_Aufgabenstellung_
Schreibe den Textauszug über Lipietz' Verständnis der Regulation als „Fundsache“ im gleichen Stil fort, beginnend nach seinem letzten Satz.

_Textauszug_
__________________________________________________

Regulationsweise oder Regulationsdispositiv? Bekanntlich hat sich Lipietz mit der Formel von der Regulation als einer "geschichtlichen Fundsache" schon immer gegen funktionalistische bzw. versöhnerische Vorstellungen vom Verhältnis von Akkumulation (Ökonomie) und Regulation (Politik) gewehrt. Mit diesem Begriff sollten vielmehr Klassenkonflikte und politische Kämpfe, als deren Prozessresultat eine Regulationsweise sich herausschält, ins Zentrum der Untersuchung treten. Regulation als "Fundsache" bedeutet die Verabschiedung von jeder irgendwie gearteten Idee einer "logischen Korrespondenz" bzw. eines notwendigen "Entsprechungsverhältnisses" von prosperierendem Akkumulationsregime und einem kohärenten Set regulativer Normen und Institutionen, der den aktuellen Diskurs so umtreibt.

__________________________________________________

_Auflistung_
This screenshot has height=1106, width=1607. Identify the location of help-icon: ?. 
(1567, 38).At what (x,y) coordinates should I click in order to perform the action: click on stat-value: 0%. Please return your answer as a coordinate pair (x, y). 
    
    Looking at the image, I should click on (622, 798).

__________________________________________________

_Antwortfeld_
Dieses Forschungsprogramm wurde jedoch zum einen nie eingelöst. Faktisch bildeten nie die sozialen Auseinandersetzungen, sondern immer nur ihre Ergebnisse in geronnener Form den Analysegegenstand. Zum anderen unterstellt diese Konzeption der Regulation eine quasi politisch-voluntaristische Offenheit der Geschichte und vernachlässigt systematisch strukturell verankerte Herrschaftsverhältnisse.
Gerade weil Regulation als "Prozess ohne steuerndes Subjekt" (Joachim Hirsch) historisch daher kommt, bezeichnet sie keinen kontingenten Prozess, sondern ist selbst kapitalistisch formbestimmt. Genau dies entgleitet der Analyse zunehmend, genauso wie der Regulationstheorie eine Kritik der Politik zunehmend fremd wird.
Die relative Autonomie der Politik, von der jede nicht-ökonomistische Gesellschaftskritik ausgehen muss, gebiert beispielsweise bei Aglietta (2000: 40) eine herrschaftsfreie Zone, wenn er davon ausgeht, dass der Kapitalismus das Regulationsprinzip nicht in sich trage. "Dieses befindet sich (vielmehr) in der Kohärenz der sozialen Vermittlungen, die die Kapitalakkumulation auf den Fortschritt ausrichten".
Regulation wird damit aber nicht mehr aus der kapitalistischen Vergesellschaftung und ihren Widersprüchen entwickelt, sondern voluntaristisch, normativ "aufgepfropft".
Gesellschaftskritische Bescheidenheit paart sich mit Regulationsoptimismus.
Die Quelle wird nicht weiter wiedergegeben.